Jaguar has claimed that they could easily beat Tesla’s speed record but says it decided not to be drawn into an acceleration race between the I-PACE  and Tesla Model X.

Tesla’s Model S and Model X EVs have made headlines with their hard-core ‘ludicrous’ launch mode which generates supercar-beating acceleration but Jaguar has resisted the temptation to get into the speed wars, insiders say.

Jaguar’s first battery-electric SUV, Jaguar I-PACE, therefore, cannot match the Tesla Model X P100D’s heroically rapid 0-100km/h sprint of 3.1secs but this doesn’t mean that it couldn’t if it was important to Jaguar.

Jaguar I-PACE’s engineering manager, Dave Shaw, said that the I-PACE could have easily outrun the Tesla Model X as the fastest accelerating SUV in the world if that was the objective but they maintain that the objective and priority was drivability and reliability. Shaw said during this week’s Jaguar I-PACE launch in Portugal.

“We weren’t looking for bragging rights, deliberately not… No,”

“It certainly wasn’t because we couldn’t… It’s because we didn’t want to. We chose not to,”

Jaguar claim they could beat Tesla’s ludicrous mode

The Jag I-PACE has a similar battery density to the Tesla Model X. It has almost as much energy from its 90kWh battery. It’s twin electric motors (1300 amps versus the Tesla’s 1500 amps) is also comparable but Jaguar is ensuring customers get the full luxury car experience. Shaw went on to say:

“This car for us was all about proving that we’re an innovative company but also delivering a Jaguar [experience] – and that’s absolutely key, this car has to be a Jaguar,”

“There’s many, many customer attributes and [it’s like] they’re all on a graphic equaliser and you just dial it in to what the customers wants and expects. And they key for us with this car is to make it as appealing to as many people as possible,”

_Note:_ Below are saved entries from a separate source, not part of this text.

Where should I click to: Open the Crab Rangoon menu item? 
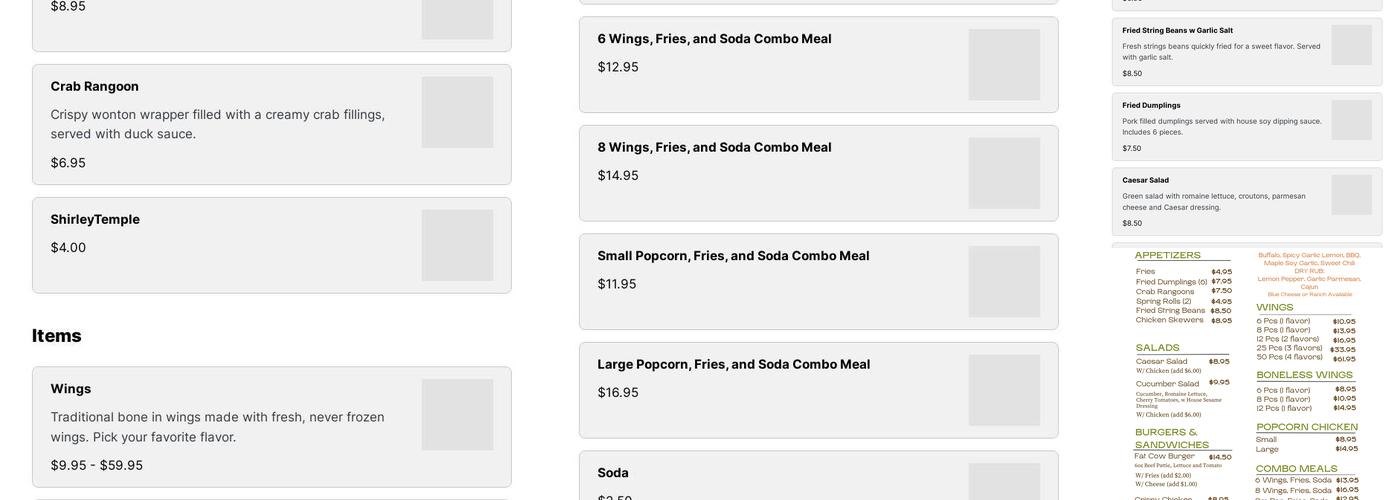click(x=95, y=86)
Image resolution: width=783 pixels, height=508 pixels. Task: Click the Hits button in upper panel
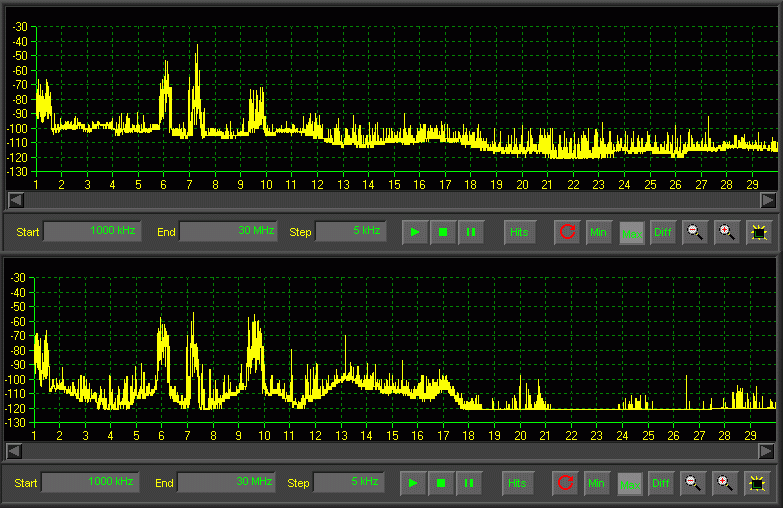click(x=519, y=232)
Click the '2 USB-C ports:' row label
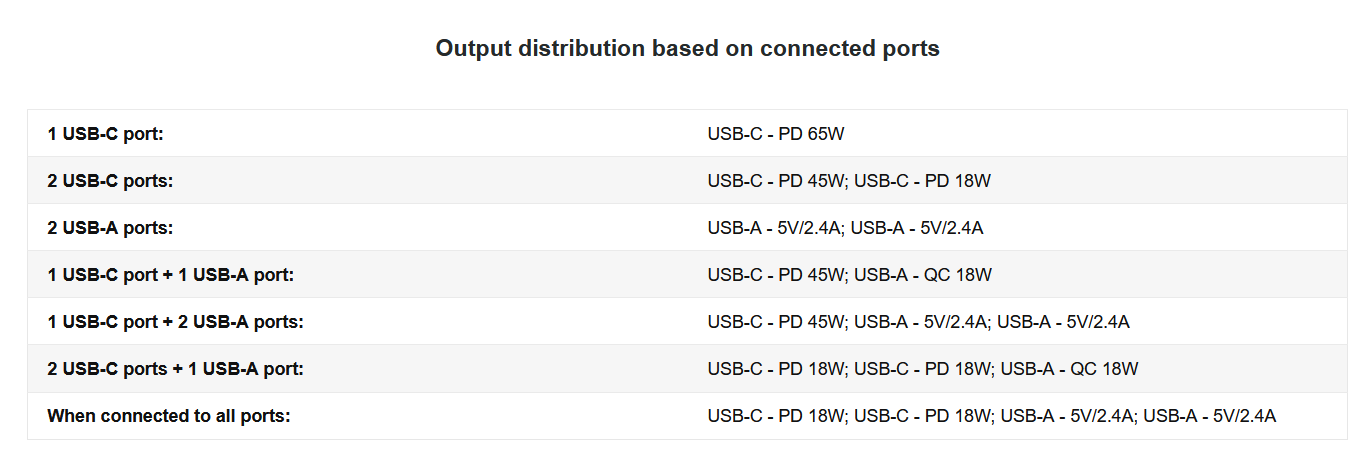Screen dimensions: 1362x468 tap(110, 181)

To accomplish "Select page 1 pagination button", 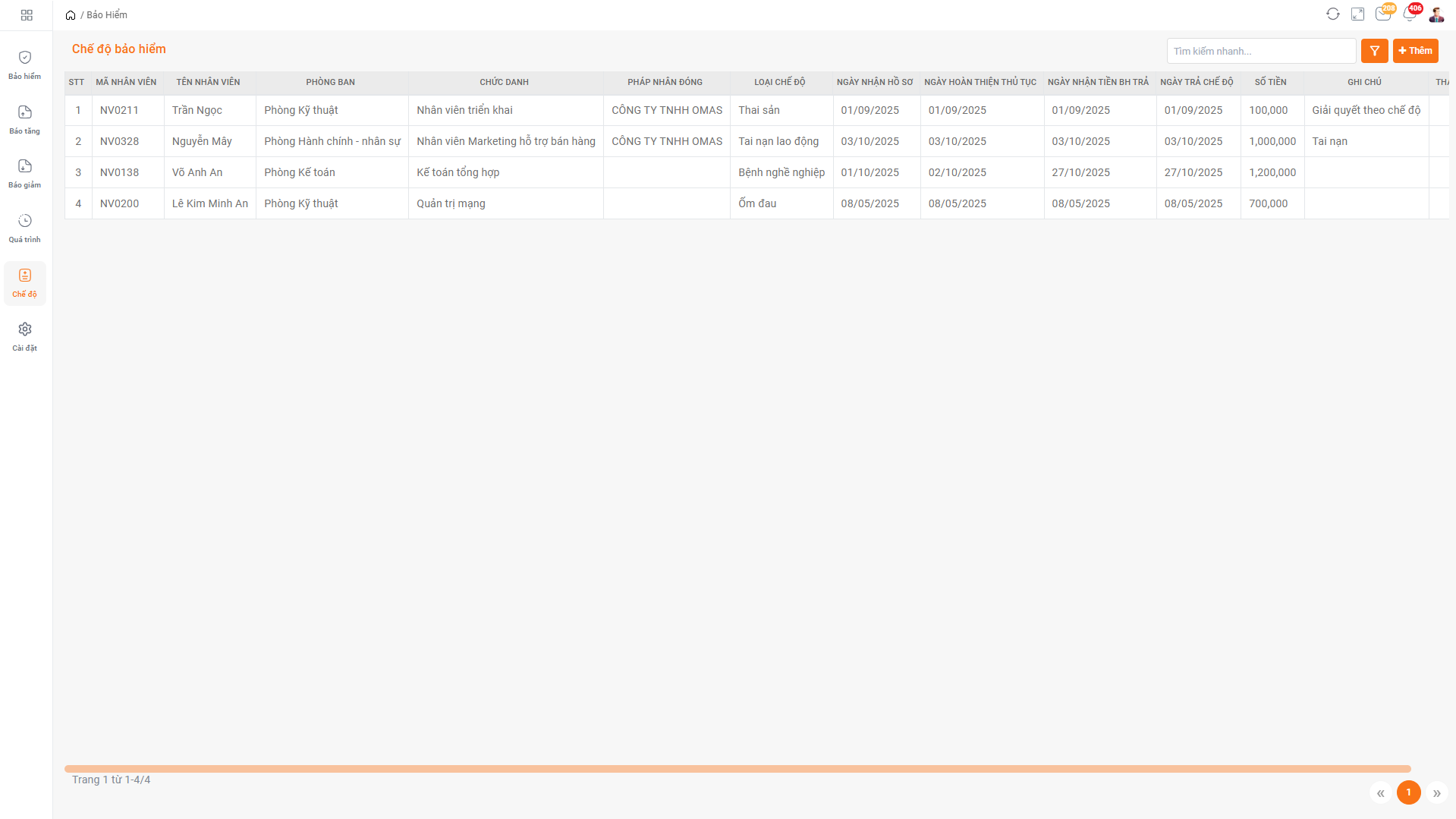I will tap(1408, 792).
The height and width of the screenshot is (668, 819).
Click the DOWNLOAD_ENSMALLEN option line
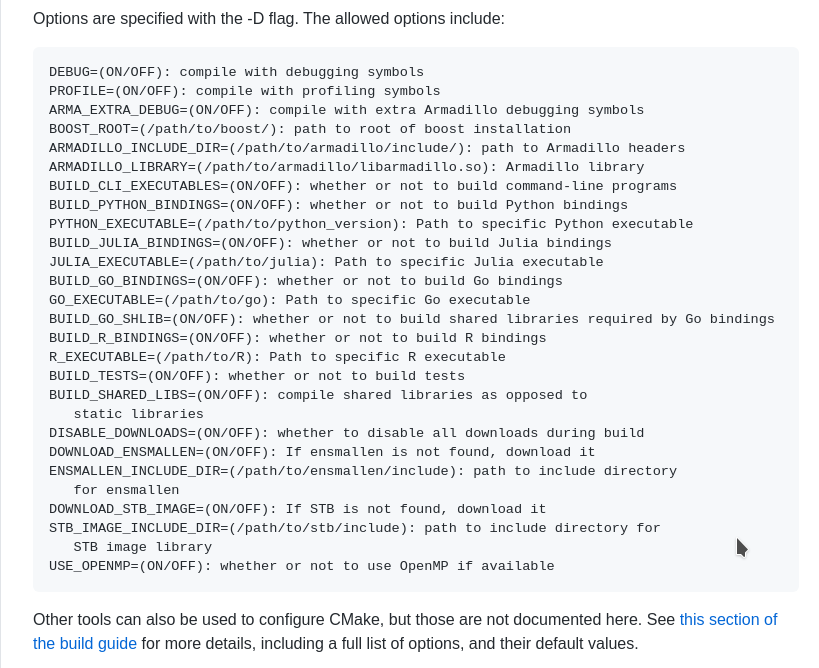[x=322, y=452]
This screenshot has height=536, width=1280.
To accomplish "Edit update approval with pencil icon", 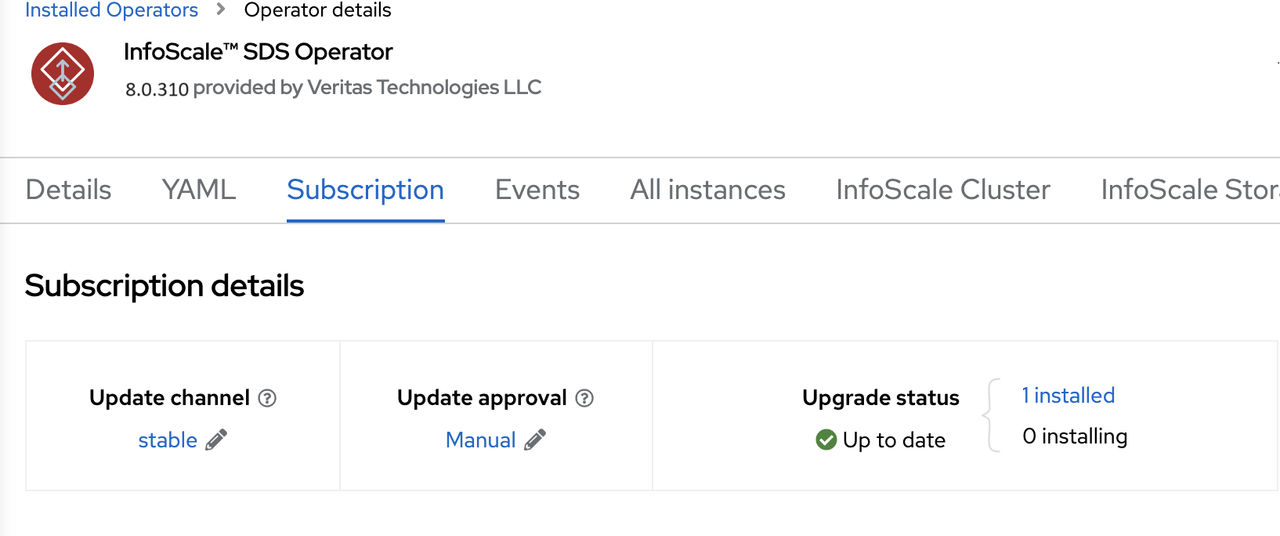I will [535, 440].
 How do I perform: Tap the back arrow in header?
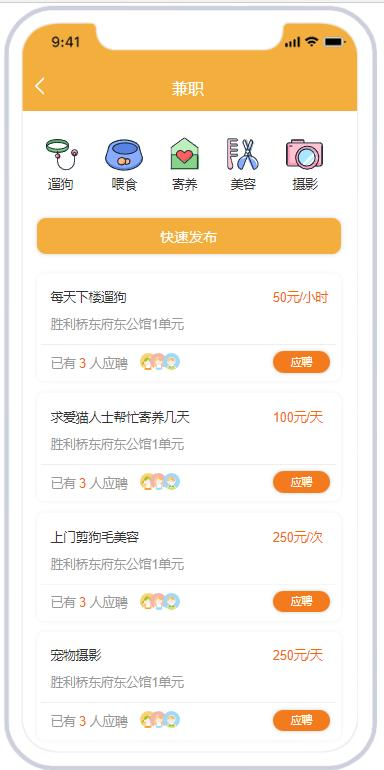pos(40,86)
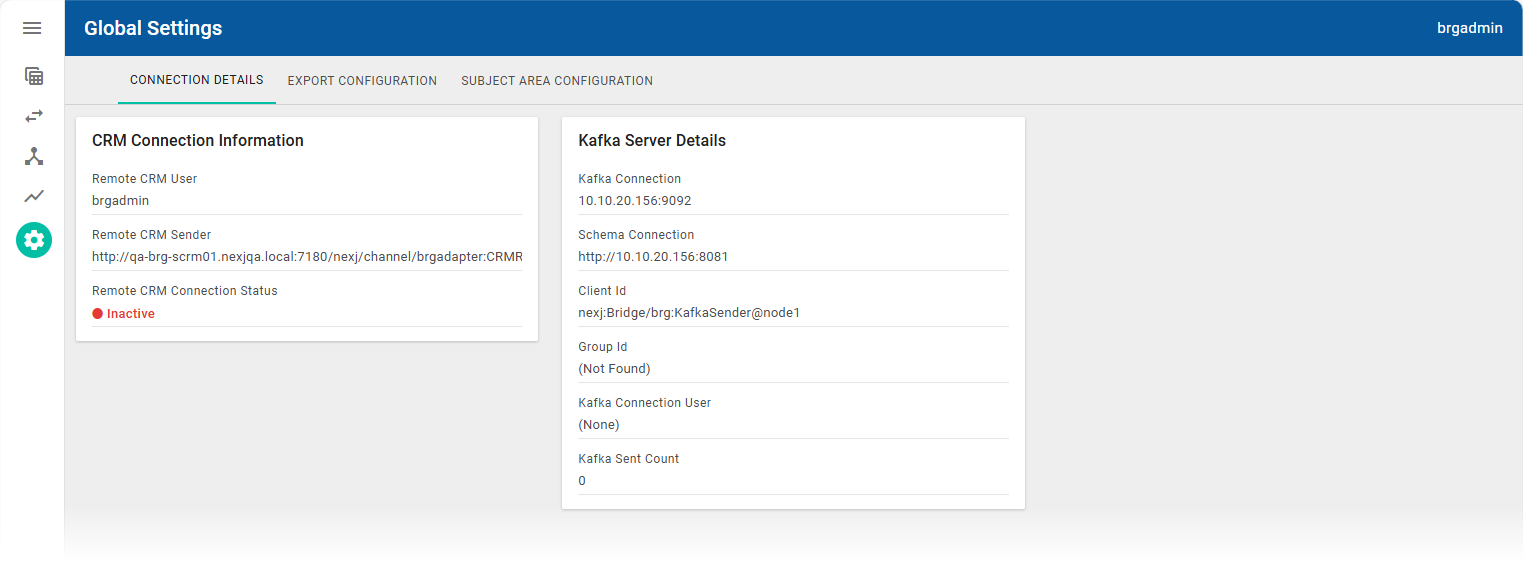Click the Group Id Not Found value

click(x=614, y=369)
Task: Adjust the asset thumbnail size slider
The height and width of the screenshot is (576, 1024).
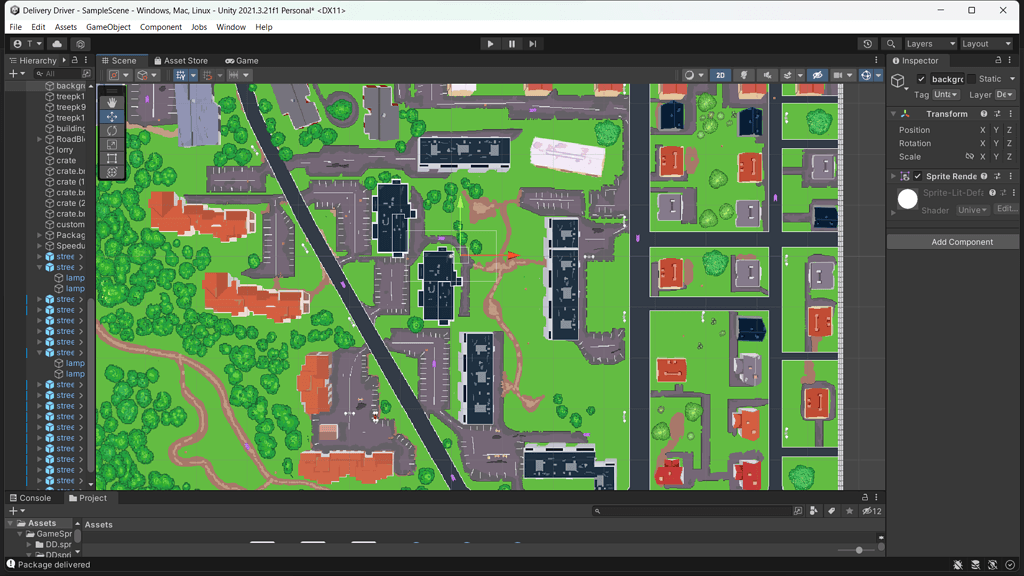Action: [858, 548]
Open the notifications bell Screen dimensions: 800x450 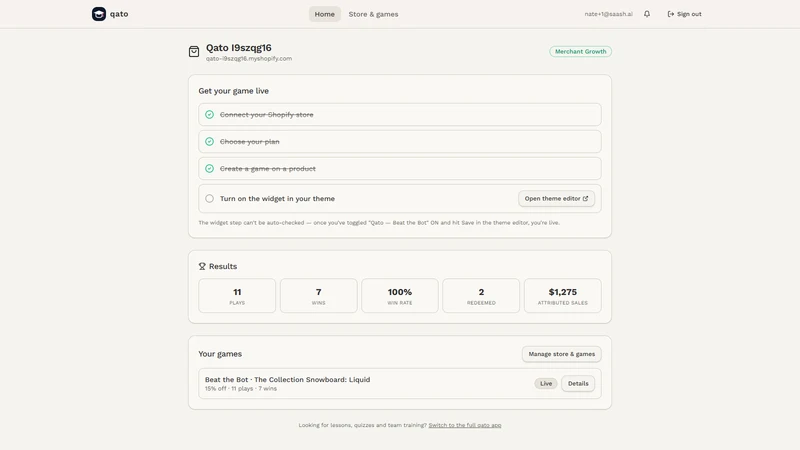click(647, 14)
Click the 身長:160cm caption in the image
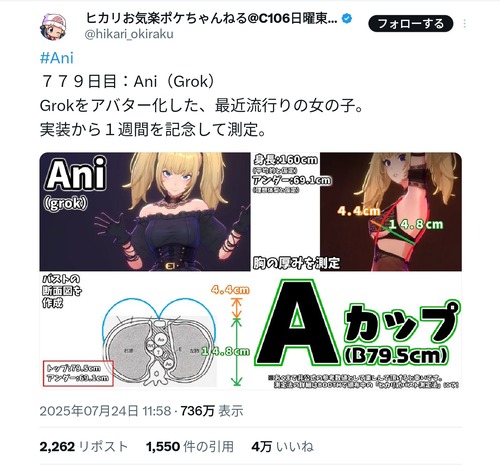 [286, 160]
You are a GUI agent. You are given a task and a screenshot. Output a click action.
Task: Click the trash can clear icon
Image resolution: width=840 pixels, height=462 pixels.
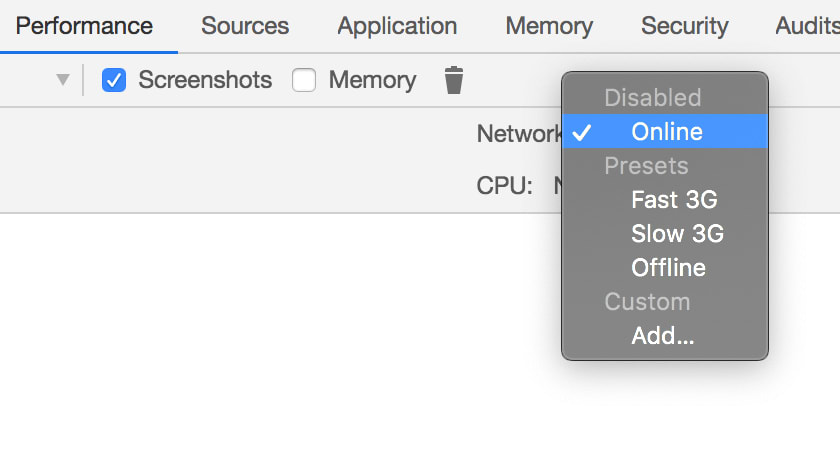click(454, 80)
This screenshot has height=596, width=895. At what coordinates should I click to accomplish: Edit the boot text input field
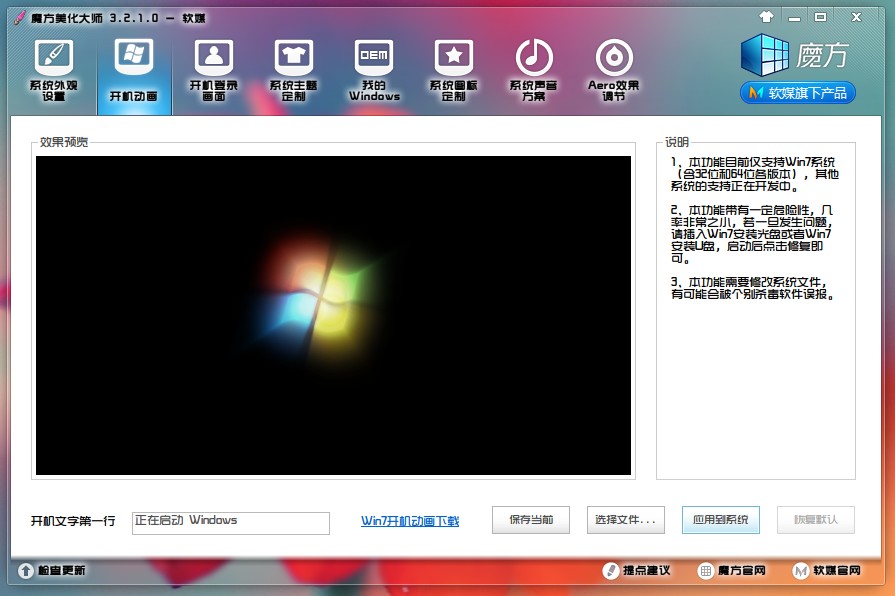coord(230,522)
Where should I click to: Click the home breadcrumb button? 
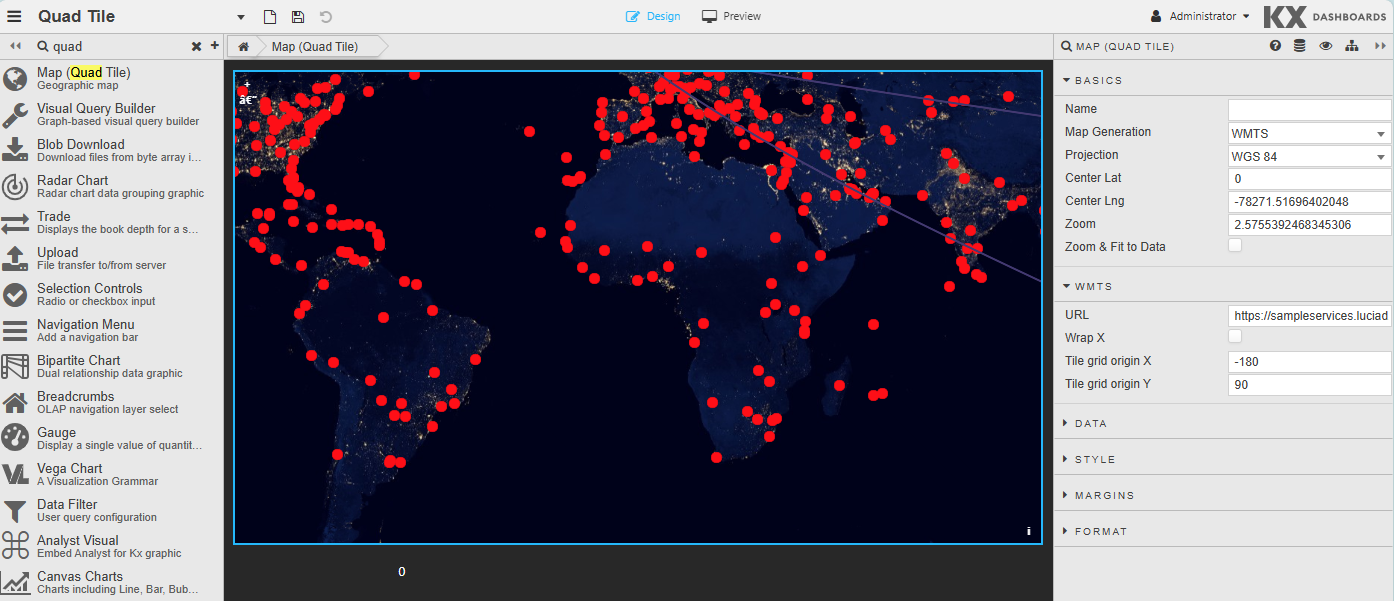click(243, 46)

The Jaguar I-PACE can accelerate from 0 to 100km/h in 4.8secs, which is slightly better than the Tesla Model X 100D’s 4.9 secs, a car whose circa $180,000 price is closer to that of the I-PACE than the quarter-million dollar ludicrous mode-equipped Model X. Shaw went on to say that the new I-PACE will deliver a more seamless driver experience.

“Fundamentally the [acceleration] limit is often the mass properties of the car and contact patch of the tyres and the ability to transfer the energy into the motors. But then you get into the drivability and what you want the customer to feel,”

“Do you want a smooth take-off or a violent take off or to break your neck?” he asked.

The first serious EV rival from a mainstream luxury car maker, I-PACE is treading carefully. It’s likely that upcoming EV SUV competitors such as the Audi e-tron and Mercedes-Benz EQ C will tread a similar path.

“If you have a powerful battery, a powerful motor and you have the cabling in the car that will carry the current and the chemistry in the battery is such that… you can provide it to the motors… you can go as fast as you want.”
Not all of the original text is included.